Confrontés à cette situation conjoncturelle difficile, la direction européenne du géant verrier japonais AGC a dévoilé lundi son intention de fermer son site d’exploitation situé à Roux (Charleroi) et d’entamer le licenciement collectif des 190 travailleurs inscrits au registre du personnel. Un conseil d’entreprise extraordinaire est également programmé, mercredi, chez Saint-Gobain à Auvelais (Sambreville). Les syndicats redoutent la fermeture pure et simple du site, qui entraînerait la suppression de 300 emplois.

“Les grands groupes verriers en Europe suppriment simultanément des lignes de production et pratiquent une politique de prix bas afin d’éliminer leurs concurrents. La rentabilité s’en trouve affaiblie et les travailleurs deviennent de véritables victimes de ce bras de fer. De plus, des productions sont délocalisées vers des pays où l’énergie et la main d’oeuvre sont moins chères”, déplore François Laurent, le secrétaire national de la CSC bâtiment – industrie & énergie.

Depuis 2008, les plans de restructuration et les fermetures d’outils se sont succédé en Belgique. Les derniers arrêts d’outils ou restructurations en date sont ceux intervenus chez AGC Zeebrugge, Emgo à Lommel, AGC Moustier-sur-Sambre, Durobor à Soignies et déjà chez Saint-Gobain Sekurit à Auvelais.

Les syndicats du secteur verrier dénoncent le dumping social de plus en plus fréquent, qui constitue une des causes principales de ces réductions d’effectifs. Ils plaident en faveur de mesures de régulation susceptibles de réduire l’écart de prix entre le verre photovoltaïque produit en Asie et celui fabriqué en Europe, pour lutter contre ce phénomène de dumping.

En juin dernier, les syndicats européens du secteur s’étaient d’ailleurs donné rendez-vous à Bruxelles pour exiger une taxe sur les produits venus d’Asie. Si l’action avait débouché peu après sur l’annonce d’une taxe, l’Europe et la Chine avaient ensuite négocié des prix planchers moins favorables à l’industrie européenne.

Après l’annonce, lundi, des licenciements chez AGC à Roux, la CSC bâtiment – industrie & énergie réclame à nouveau la mise en place d’une politique industrielle cohérente et viable au sein de l’Union Européenne. “La Commission Européenne doit prendre ses responsabilités et poser des actes concrets”, estime-t-elle.

### DONNÉES DISPONIBLES:
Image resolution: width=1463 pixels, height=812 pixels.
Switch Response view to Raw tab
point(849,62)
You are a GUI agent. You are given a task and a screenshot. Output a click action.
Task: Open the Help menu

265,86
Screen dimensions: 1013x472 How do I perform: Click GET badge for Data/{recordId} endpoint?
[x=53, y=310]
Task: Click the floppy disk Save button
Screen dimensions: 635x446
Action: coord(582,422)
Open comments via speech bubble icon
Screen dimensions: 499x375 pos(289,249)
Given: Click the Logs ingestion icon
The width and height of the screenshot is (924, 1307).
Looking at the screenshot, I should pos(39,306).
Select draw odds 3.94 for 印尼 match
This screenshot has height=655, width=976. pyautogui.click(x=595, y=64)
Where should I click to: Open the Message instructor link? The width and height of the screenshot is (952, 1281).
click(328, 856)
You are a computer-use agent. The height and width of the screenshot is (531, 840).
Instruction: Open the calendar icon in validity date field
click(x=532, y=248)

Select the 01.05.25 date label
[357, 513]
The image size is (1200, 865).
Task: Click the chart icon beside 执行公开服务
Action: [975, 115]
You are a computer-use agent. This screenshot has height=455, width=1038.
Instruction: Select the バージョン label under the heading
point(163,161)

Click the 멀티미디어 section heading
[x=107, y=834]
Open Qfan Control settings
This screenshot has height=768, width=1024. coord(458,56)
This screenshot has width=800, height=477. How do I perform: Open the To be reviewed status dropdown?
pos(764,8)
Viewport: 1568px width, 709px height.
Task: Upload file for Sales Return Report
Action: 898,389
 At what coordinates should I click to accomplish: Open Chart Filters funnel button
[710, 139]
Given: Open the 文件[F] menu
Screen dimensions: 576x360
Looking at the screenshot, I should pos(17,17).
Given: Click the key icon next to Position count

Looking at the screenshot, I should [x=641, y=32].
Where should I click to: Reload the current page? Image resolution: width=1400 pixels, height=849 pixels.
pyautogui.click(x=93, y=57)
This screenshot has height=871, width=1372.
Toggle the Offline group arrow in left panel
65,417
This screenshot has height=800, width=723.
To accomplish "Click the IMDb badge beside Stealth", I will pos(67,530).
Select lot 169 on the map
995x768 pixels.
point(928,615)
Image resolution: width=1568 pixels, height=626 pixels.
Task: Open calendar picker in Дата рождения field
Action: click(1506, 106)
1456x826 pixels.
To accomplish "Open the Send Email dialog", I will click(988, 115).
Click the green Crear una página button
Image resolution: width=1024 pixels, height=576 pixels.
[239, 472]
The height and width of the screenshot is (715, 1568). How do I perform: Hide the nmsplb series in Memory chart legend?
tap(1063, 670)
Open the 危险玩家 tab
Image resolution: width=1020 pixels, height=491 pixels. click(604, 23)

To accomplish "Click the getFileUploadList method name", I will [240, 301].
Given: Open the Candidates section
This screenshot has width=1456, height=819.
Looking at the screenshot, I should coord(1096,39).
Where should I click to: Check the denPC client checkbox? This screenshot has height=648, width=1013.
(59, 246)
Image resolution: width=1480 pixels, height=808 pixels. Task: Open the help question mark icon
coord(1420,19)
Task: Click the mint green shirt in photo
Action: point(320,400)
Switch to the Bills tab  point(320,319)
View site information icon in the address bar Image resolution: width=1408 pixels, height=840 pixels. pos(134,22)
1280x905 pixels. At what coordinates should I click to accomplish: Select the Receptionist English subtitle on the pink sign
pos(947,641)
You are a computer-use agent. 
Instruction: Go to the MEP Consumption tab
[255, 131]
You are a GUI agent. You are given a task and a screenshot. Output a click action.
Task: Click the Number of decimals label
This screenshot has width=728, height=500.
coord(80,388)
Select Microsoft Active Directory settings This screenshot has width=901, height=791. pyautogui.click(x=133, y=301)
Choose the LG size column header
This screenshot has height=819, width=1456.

### EXERCICE PROPOSÉ A:
Restituez à l'identique les lignes allant de celle qui contient « Select draw odds 3.94 for 印尼 match » jusqu'à celle qui contient « click(328, 856) », ces deux lignes comprises.
### EXERCICE PROPOSÉ B:
Rédigez la suite du texte sur l'industrie verrière.
Les lignes n'ont aucun rapport avec le texte sur l'industrie verrière.

### RÉSULTAT OBTENU A:
Select draw odds 3.94 for 印尼 match
This screenshot has height=655, width=976. pyautogui.click(x=595, y=64)
Where should I click to: Open the Message instructor link? The width and height of the screenshot is (952, 1281).
click(328, 856)

### RÉSULTAT OBTENU B:
L’industrie du verre, qui traverse aujourd’hui une période de crise, a pourtant été autrefois l’un des fleurons du développement industriel dans notre pays. Implanté dans les provinces belges, et en particulier dans le Hainaut, depuis le Moyen Age, elle a permis à la Belgique d’occuper, dès le XIXe siècle, une place de choix dans le monde.

Avec la sidérurgie et le charbon, le verre a en effet constitué une des pierres angulaires du développement de l’activité industrielle. A cette période, le marché du verre de luxe (Val-Saint-Lambert, Vonêche, Verrerie Zoude, Cristalleries namuroises, …) resplendissait, tandis que la production de vitres, glaces, bouteilles et flacons devenait progressivement une activité spécifique à l’échelon industriel. En 1840, la production des verreries du bassin de Charleroi correspondait même au cinquième de la production mondiale. L’essor du verre à vitre fut quant à lui lié à l’amélioration du confort des habitations et au développement de la fabrication des bouteilles.

A partir de 1886 toutefois, le secteur connaît une première phase de crise : les industries se regroupent et leur nombre total diminue de 50% en 10 ans. La crise, la concurrence et la surproduction conduisent alors à une profonde remise en question du système de production et à la mise au point, après de multiples efforts, de la première technique d’étirage automatique du verre, peut-on lire dans un document de l’Umons sur le “Verre et son histoire”.

Ce système d’étirage vertical influencera l’industrie verrière mondiale en supplantant le soufflage à bouche, jusqu’alors universellement employé pour la fabrication du verre à vitres. Avec le développement rapide de la mécanisation, un mouvement de concentration s’opérera alors à nouveau en Belgique et aboutira, en 1961, à la fusion des deux plus importants producteurs de verre plat et à la création de Glaverbel. Ce dernier deviendra quatre ans plus tard la première société d’Europe à produire du verre flotté. Par la suite, la mise au point d’un nouveau procédé plongera la société dans de nouvelles difficultés telles, que celle-ci fut finalement rachetée par une société française.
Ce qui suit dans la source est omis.